Bonds are instruments of debt - typically used by corporates to raise money from investors. Masala bonds have to be explained in the context of Indian corporates raising money from overseas investors. Before masala bonds, corporates have had to rely on avenues such as external commercial borrowings or ECBs. The challenge with the likes of ECBs is the entity raising money is faced with a currency risk - they have to be raised and repaid in dollar terms. A year is a long time in forex markets - currencies fluctuate sharply. So, imagine the risk a bond issuing entity, especially one with largely rupee earnings, if issue and repayment are years apart.
Enter masala bonds! They are rupee-denominated bonds issued to overseas buyers. This is how it is different from other instruments. With a masala bond, a corporate could issue Rs. 10 billion worth of bonds with the promise of paying back Rs. 11 billion in one year. But as the Indian rupee has limited convertibility, the investors will lend the dollar equivalent of the Rs. 10 billion. After one year, the Indian corporate needs to pay back the dollar equivalent of Rs. 11 billion. The currency risk is with the investor.
How did the tag masala come about?
The International Finance Corporation (IFC), the investment arm of the World Bank, issued a Rs. 1,000 crore bond in November last year. The purpose of the issue was to fund infrastructure projects in India. IFC named them ‘masala’ bonds to reflect the Indian angle to it. This kind of naming has been done before. This is, in fact, much like IFC's Chinese yuan-denominated Dim sum bonds. It isn't unusual in the foreign bonds market to encounter names such as Yankee and Bulldog. By the way, Japanese yen-denominated bonds are called Samurai. There was even much speculation about what the rupee-denominated bonds would be called before 'masala' was confirmed. Samosa, Ganga, and Peacock were apparently some of the names doing the rounds.
What has been the regulator's stance on this?
The Reserve Bank of India has issued guidelines allowing Indian companies, non-banking finance companies (HDFC, India Bulls Housing Finance are examples of such companies) and infrastructure investment trusts and real investment trusts (investment vehicles that pool money from various investors and invest in infrastructure and real estate sectors) to issue rupee-denominated bond overseas.
The rules put the issue limit to $750 million and also has a pricing cap for various tenures of issue. Experts say the move to permit masala bonds is an attempt to increase the international status of rupee and is also a step toward full currency convertibility (the freedom to convert Indian currency into other internationally accepted currency without any restrictions).

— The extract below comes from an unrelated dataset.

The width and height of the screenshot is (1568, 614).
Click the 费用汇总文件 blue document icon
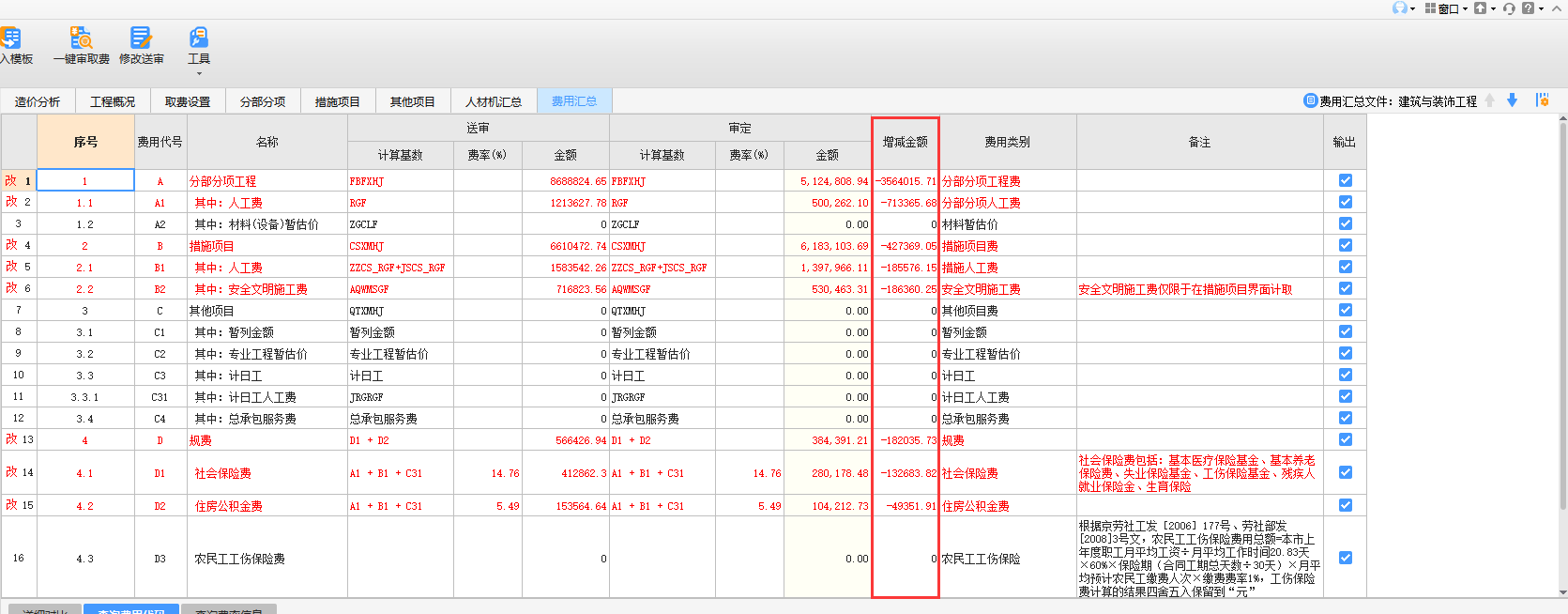coord(1310,100)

Why should investors look at masala bonds?
The Finance Ministry has cut the withholding tax (a tax deducted at source on residents outside the country) on interest income of such bonds to 5 per cent from 20 per cent, making it attractive for investors. Also, capital gains from rupee appreciation are exempted from tax.
Globally, there is ample liquidity thanks to lower interest rates in developed markets, but there are very few investment options due to weak economic conditions globally. India is that rare fast-growing large economy, and masala bonds is one way for investors to take advantage of this.
By the way, these bonds are bought by retail investors as well as big institutions overseas.
What do masala bonds mean to the issuer?
An important consideration for issuers is the access to cheaper funding than what's available in the domestic markets, according to ratings firm S&P. For corporates, who would be the main issuers, masala bonds will be one other key source of funding apart from banks and local debt markets. Another ratings firm India Ratings and Research says such bonds would lower the cost of capital over a period of time - the cost remains one of the highest in Asia. This also makes sense given that Indian banks are reluctant to lend to sectors facing weak demand and heavy debt.
Is there anything investors need to worry about?
Investors would need to keenly watch the credibility of the issuer. For example, it would easy for an HDFC or NTPC to easy to raise the bond when compared to a smaller firm. Higher the credit rating of a firm, the better would be the appetite for their issues. Since the currency risk is on the investors, they will like the rupee to be stable. S&P says the initial excitement over masala bonds will give way to the ultimate realisation that because currency and economic growth are external factors, investors will subject issuers to a lot more scrutiny.